The series is a natural transition from Dawe’s previous embroidery work, which holds special meaning for him. As a child, Dawe remembers stealing little pieces of thread in attempts to make his own designs, in part because his grandmother refused to teach him. 

“My mother’s family in Mexico was very conservative in a way, and I would spend a lot of my time with my grandmother,” Dawe said. “There was a lot of macho culture in the household that got passed down to us, and there was a strong dichotomy between boys and girls. So, when I started trying to find my voice as an artist, as a grown man, I revisited that frustration. That’s really what ignited the desire to work with textiles — to challenge those notions, in a way.”

Still, growing up in Mexico City had a positive influence on Dawe, who recalls going to art classes and museums constantly. Fascinated with poster design and photography, Dawe chose to study graphic design at the University of the Americas in Puebla, Mexico.

In 2000, he moved to Montreal and worked as a graphic designer for several years.

“I had a big burnout, and that’s when I decided to quit design,” he said. “That’s basically when I really plunged into making art, trying to show my art, and trying to make it as an artist.” 

Dawe first conceived of the Plexus series during his residency at CentralTrak: The UT Dallas Artists Residency, while completing his MFA in arts and technology at UT Dallas. He said he owes his success in part to the residency program, which provides space for eight artists (four visiting and four graduate students) to live and work in downtown Dallas.

“While my experiences as a graphic designer have had an influence on what I do, it was the 3-D work I started exploring in grad school that really took me by surprise,” Dawe said. “I hadn’t really done that, and it was a departure from the 2-D nature of graphic design.”

Dr. Charissa Terranova, associate professor of aesthetic studies and former director of CentralTrak, oversaw Dawe’s residency as a graduate student. She said his current, site-specific, thread-based installations grew out of his deconstructions and reconstructions of everyday pieces of clothing.

“The powder-pink, ruffled silk cuff covered in stick pins, which he gave me years ago, sits atop the jewelry box in my bedroom,” she said. “If I am not thinking about Gabriel when seeing one of his installations while traveling — as I did at the Renwick in Washington, D.C., I think of him for a moment each day when I see this work in my home.

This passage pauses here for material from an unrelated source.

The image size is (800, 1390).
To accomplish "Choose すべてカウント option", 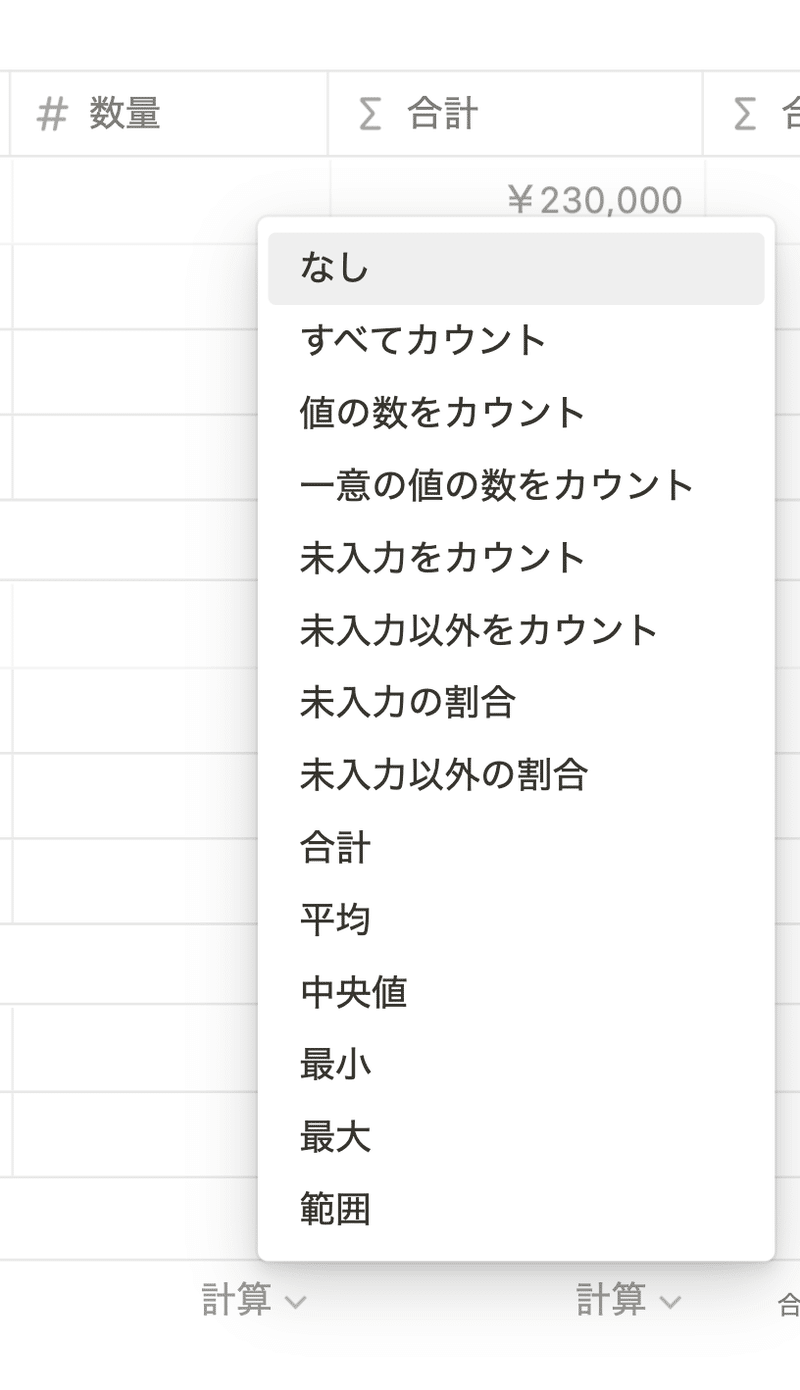I will tap(516, 341).
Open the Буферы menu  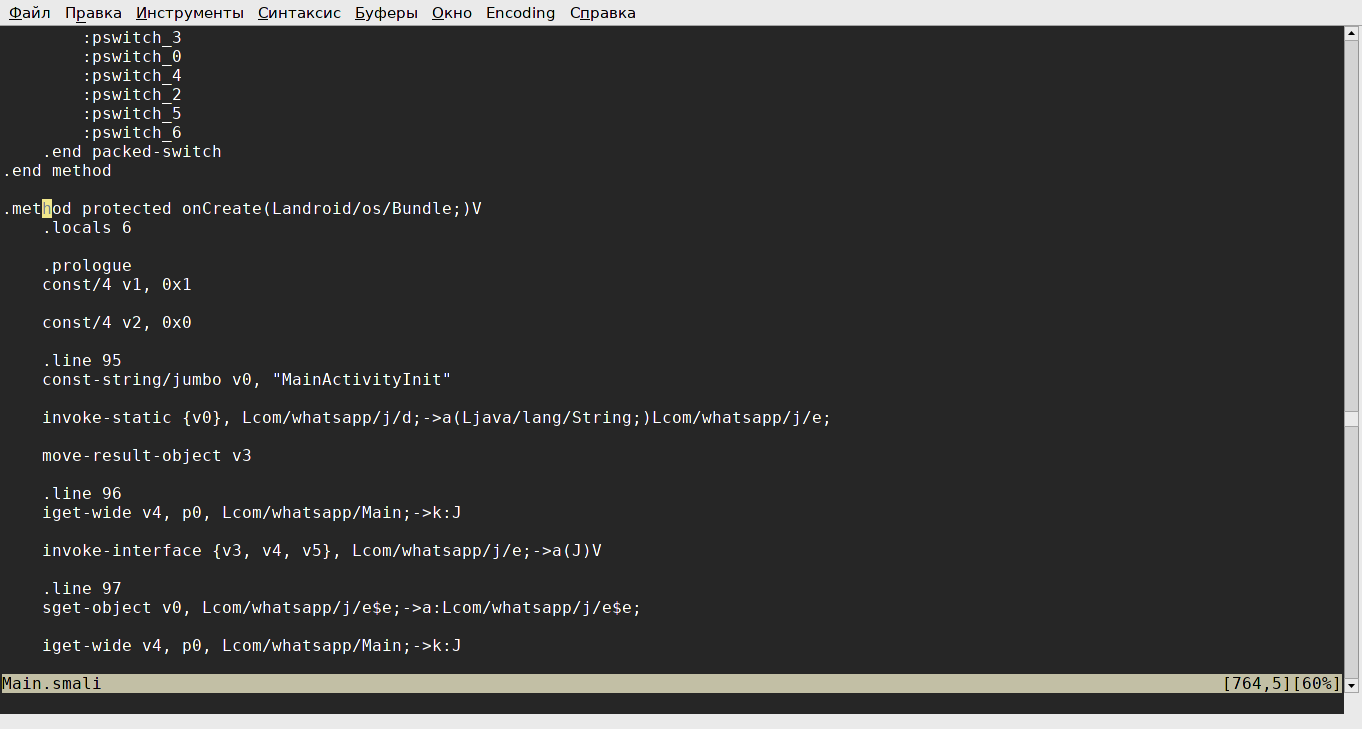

It has been wonderful to witness his evolution and the development of his experimentation with fabric, thread and sewing into full-fledged public space.”

For now, Dawe is focusing on his thread work. He most recently completed a 90-mile weaving of thread that will be on display for three years at the San Antonio International Airport. But Dawe said he doesn’t discount the use of other mediums in the future.

“I think there’s an organic evolution of the work. I’ve always had this vision of working with gold leaf for years, for example. I don’t know when, but I’m sure it will come up in the future,” he said.